**PROBLEM TO SOLVE**
The records below hold a stretch from the line with "Contact Us (43, 2429)" through the line with "Discussion Card: Inclusive"; return exactly those lines, ends included, and nothing more.

**EXERCISE MATERIALS**
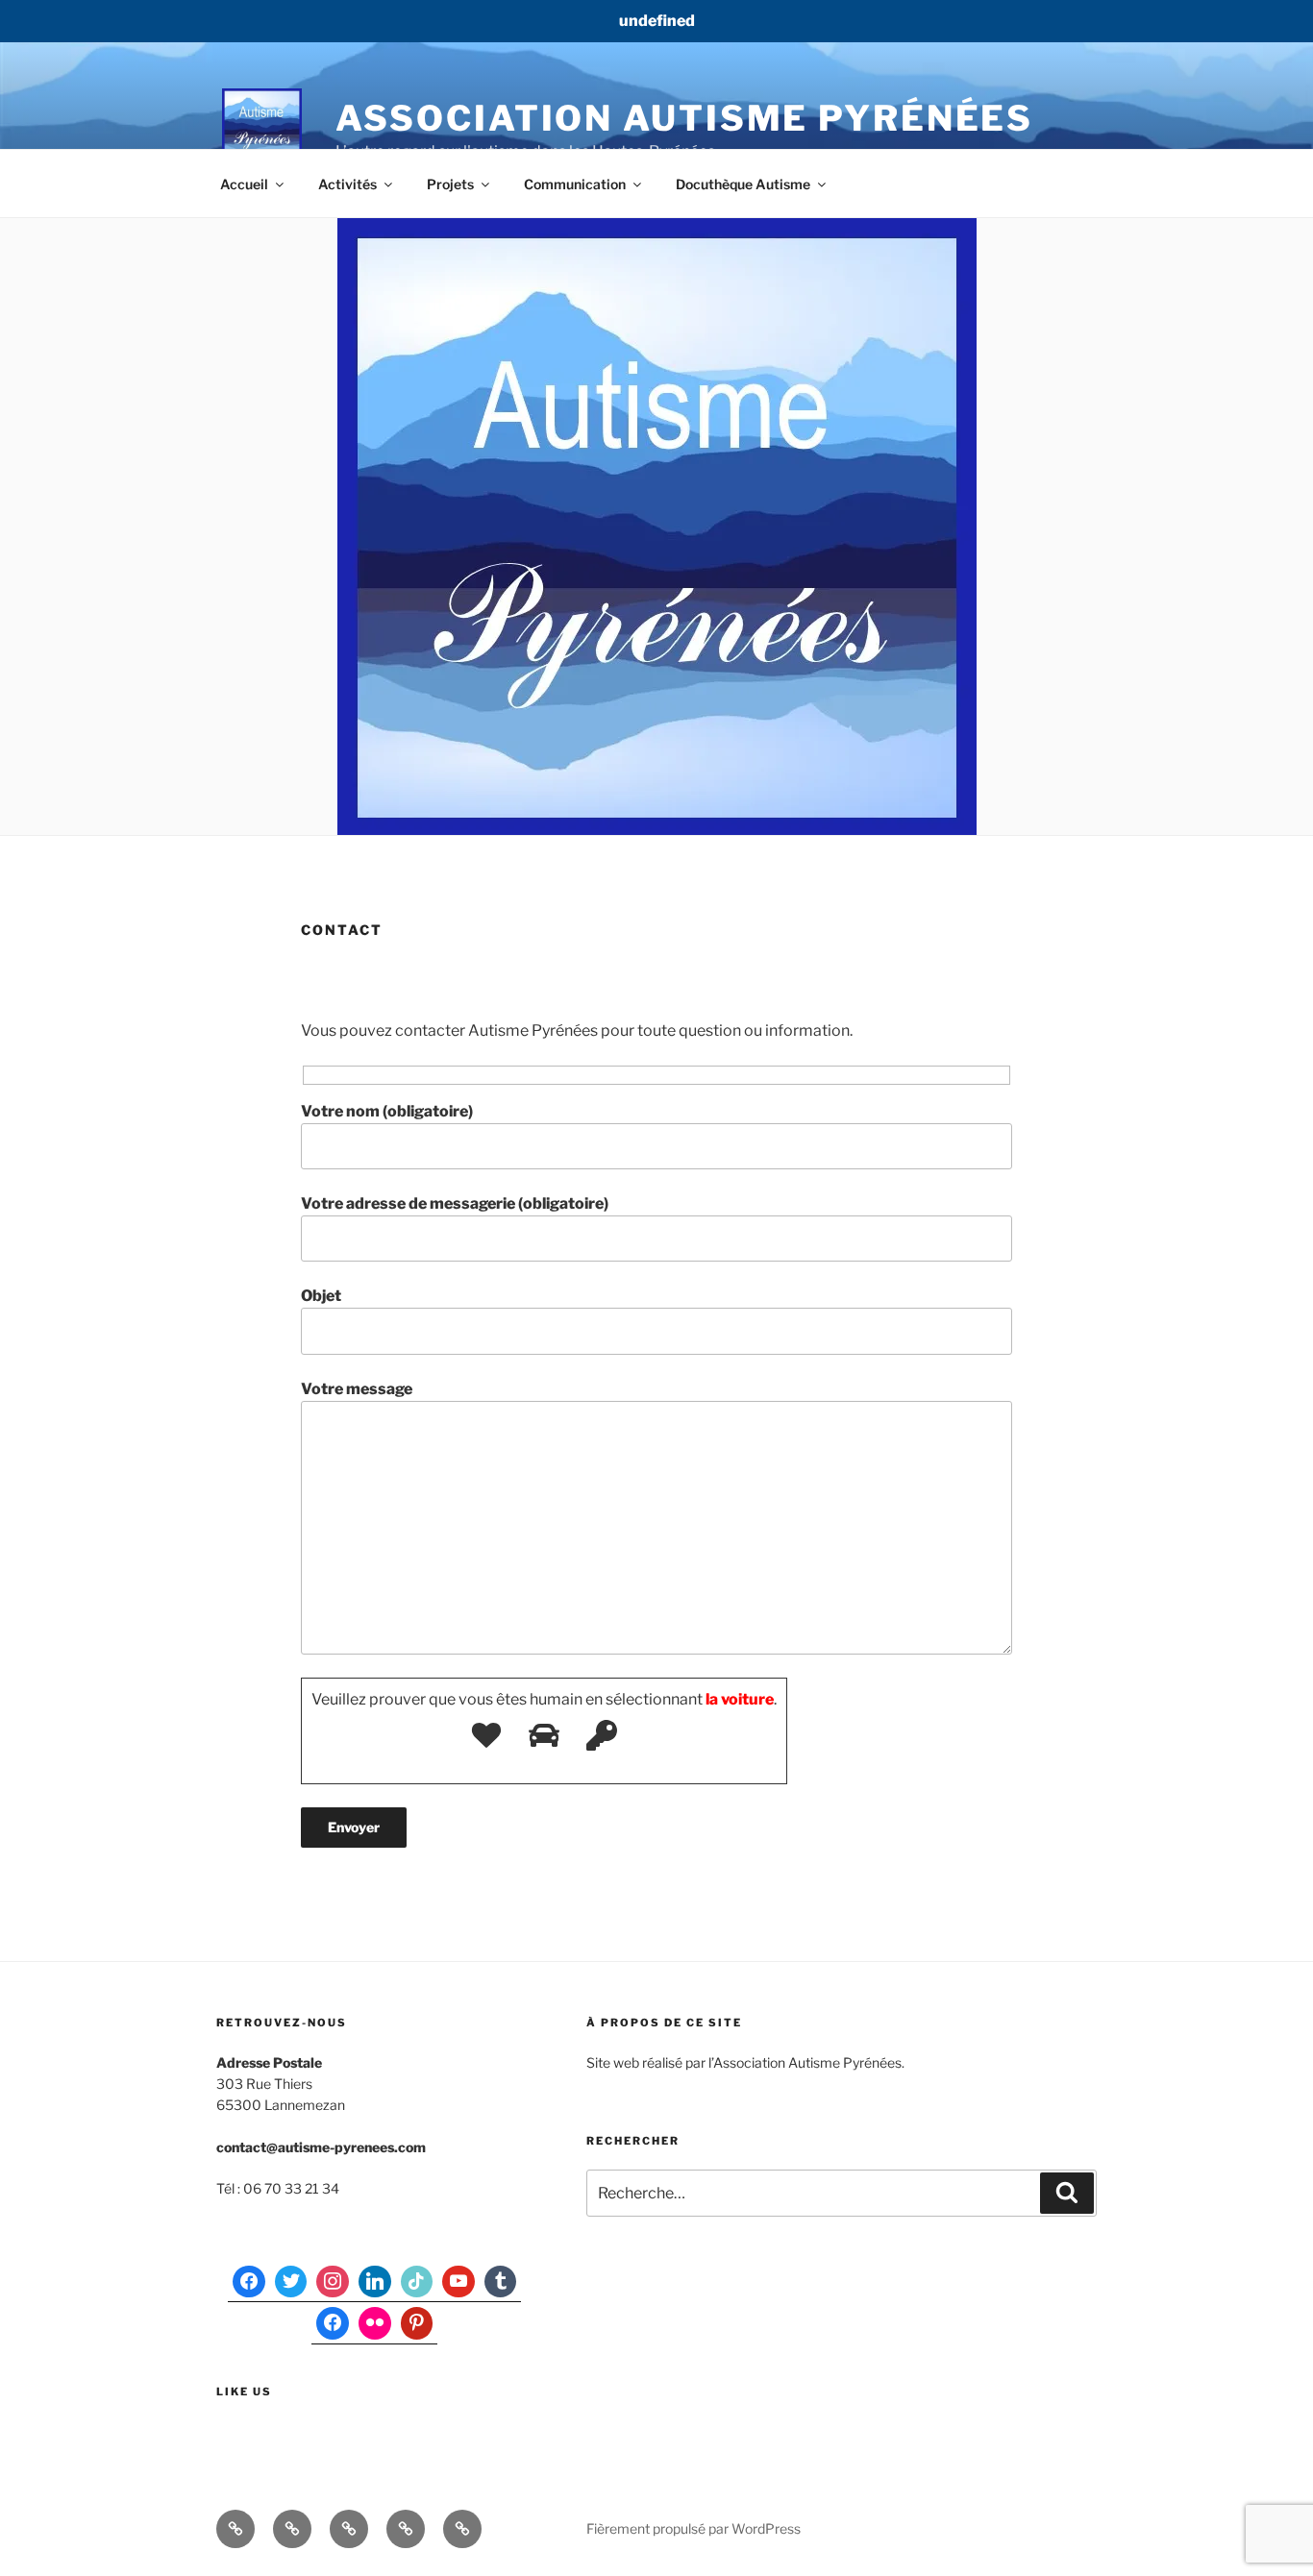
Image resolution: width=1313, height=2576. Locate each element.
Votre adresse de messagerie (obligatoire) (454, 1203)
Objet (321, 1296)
==
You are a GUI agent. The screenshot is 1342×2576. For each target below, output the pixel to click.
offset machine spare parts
---
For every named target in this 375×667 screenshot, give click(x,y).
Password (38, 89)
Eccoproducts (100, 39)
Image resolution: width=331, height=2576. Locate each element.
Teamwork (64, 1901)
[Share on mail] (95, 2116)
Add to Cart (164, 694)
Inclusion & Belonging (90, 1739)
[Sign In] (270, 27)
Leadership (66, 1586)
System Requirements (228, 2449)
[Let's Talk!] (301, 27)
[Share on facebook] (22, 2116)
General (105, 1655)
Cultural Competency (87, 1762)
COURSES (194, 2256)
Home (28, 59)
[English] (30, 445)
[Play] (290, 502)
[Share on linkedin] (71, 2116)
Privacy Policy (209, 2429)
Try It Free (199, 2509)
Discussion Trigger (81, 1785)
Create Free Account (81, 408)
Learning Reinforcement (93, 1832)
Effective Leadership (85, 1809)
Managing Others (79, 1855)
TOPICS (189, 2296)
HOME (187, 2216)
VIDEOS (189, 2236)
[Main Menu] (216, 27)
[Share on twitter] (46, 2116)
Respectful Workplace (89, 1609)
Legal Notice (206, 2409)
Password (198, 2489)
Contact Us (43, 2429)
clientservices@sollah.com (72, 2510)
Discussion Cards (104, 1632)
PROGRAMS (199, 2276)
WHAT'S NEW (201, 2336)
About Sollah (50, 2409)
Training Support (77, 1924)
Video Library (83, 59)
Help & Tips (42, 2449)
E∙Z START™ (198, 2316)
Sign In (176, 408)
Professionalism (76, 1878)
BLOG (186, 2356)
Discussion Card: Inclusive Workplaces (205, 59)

**RESPONSE**
Contact Us (43, 2429)
clientservices@sollah.com (72, 2510)
Discussion Cards (104, 1632)
PROGRAMS (199, 2276)
WHAT'S NEW (201, 2336)
About Sollah (50, 2409)
Training Support (77, 1924)
Video Library (83, 59)
Help & Tips (42, 2449)
E∙Z START™ (198, 2316)
Sign In (176, 408)
Professionalism (76, 1878)
BLOG (186, 2356)
Discussion Card: Inclusive Workplaces (205, 59)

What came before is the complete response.